Aperture New World Opportunities Fund is likely to concern sustainability-focused investors given certain substandard ESG attributes.
Aperture New World Opportunities Fund's holdings are exposed to average levels of ESG risk relative to those of its peers in the Emerging Markets Fixed Income category, thus earning it an average Morningstar Sustainability Rating of 3 globes. Competing funds in the category with ratings of 4 or 5 globes have less ESG risk in their holdings. ESG risk provides investors with a signal that reflects to what degree their investments are exposed to risks related to material ESG issues, such as climate change and inequalities, that are not sufficiently managed. ESG risk differs from impact, which is about seeking positive environmental and social outcomes.
By prospectus, the fund aims to avoid, or limit its exposure to, companies associated with controversial weapons and small arms. The fund fulfills this goal as its investment exposure to each of these activities is negligible.
One potential issue for a sustainability-focused investor is that Aperture New World Opportunities Fund doesn’t have an ESG-focused mandate. A fund with an ESG-focused mandate would have a higher probability to drive positive ESG outcomes. The fund's current involvement in fossil fuels reaches 19.72%, surpassing 17.65% for its average category peer. Companies are considered involved in fossil fuels if they derive some revenue from thermal coal, oil, and gas. The fund has relatively high exposure (11.84%) to companies with high or severe controversies.
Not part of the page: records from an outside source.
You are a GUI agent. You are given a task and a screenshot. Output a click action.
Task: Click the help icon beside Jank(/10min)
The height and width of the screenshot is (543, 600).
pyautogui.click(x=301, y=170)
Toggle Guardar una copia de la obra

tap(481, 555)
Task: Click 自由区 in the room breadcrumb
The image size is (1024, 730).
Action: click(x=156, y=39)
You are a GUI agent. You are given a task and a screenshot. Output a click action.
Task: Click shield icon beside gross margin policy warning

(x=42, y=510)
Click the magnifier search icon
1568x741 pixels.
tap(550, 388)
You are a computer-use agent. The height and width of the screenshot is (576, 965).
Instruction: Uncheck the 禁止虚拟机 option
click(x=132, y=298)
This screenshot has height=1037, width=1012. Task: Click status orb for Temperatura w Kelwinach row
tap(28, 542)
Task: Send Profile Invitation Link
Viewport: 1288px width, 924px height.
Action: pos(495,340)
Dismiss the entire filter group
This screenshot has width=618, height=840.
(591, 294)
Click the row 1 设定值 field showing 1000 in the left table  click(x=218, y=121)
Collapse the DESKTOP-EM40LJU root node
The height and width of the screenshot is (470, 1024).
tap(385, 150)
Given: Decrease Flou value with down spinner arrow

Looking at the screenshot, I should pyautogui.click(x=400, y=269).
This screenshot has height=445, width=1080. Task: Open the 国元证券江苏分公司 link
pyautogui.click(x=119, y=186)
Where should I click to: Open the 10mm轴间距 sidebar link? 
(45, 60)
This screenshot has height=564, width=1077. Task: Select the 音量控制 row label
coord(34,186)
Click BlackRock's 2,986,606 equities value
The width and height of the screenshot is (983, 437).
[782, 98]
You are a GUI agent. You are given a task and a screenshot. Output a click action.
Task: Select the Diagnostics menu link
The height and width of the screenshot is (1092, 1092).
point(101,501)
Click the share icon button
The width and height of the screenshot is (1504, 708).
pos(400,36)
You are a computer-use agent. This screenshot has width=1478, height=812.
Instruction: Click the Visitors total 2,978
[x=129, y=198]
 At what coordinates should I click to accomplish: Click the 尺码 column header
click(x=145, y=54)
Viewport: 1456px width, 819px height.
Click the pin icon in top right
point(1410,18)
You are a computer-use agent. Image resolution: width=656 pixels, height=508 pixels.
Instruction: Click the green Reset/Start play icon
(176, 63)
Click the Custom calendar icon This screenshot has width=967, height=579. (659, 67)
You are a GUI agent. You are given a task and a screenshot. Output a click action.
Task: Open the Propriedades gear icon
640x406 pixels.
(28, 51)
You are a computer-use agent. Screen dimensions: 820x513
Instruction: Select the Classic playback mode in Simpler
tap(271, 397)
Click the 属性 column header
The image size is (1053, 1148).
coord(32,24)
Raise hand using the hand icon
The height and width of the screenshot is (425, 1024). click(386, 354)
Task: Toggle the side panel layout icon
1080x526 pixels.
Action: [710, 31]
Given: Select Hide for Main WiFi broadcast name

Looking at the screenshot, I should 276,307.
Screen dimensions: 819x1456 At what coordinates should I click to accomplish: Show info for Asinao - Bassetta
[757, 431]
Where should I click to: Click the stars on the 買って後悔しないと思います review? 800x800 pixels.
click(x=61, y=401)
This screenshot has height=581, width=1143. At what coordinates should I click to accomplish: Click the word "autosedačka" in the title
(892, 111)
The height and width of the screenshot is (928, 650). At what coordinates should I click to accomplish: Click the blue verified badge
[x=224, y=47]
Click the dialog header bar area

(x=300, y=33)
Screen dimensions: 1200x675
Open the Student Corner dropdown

From bribery and corruption to workplace discrimination and environmental incidents, controversies are incidents that may negatively affect stakeholders, the environment, or the company’s operations.
Aperture New World Opportunities Fund has an asset-weighted Carbon Risk Score of 20.18. This is situated at the lower end of the medium carbon risk band, suggesting that its current equity and/or bond holdings are moderately positioned to transition to a low-carbon economy. Investors concerned about the transition risks may prefer to consider funds with negligible or low carbon risk. Funds with a lower carbon risk classification may be more favored by investors concerned about transition risks, as such funds often tilt toward companies that operate in sectors less exposed to the transition (for example, healthcare and IT) or companies in more carbon-intensive sectors (for example, materials and utilities) that consider climate change in their business strategy, and therefore are positively aligned with the transition.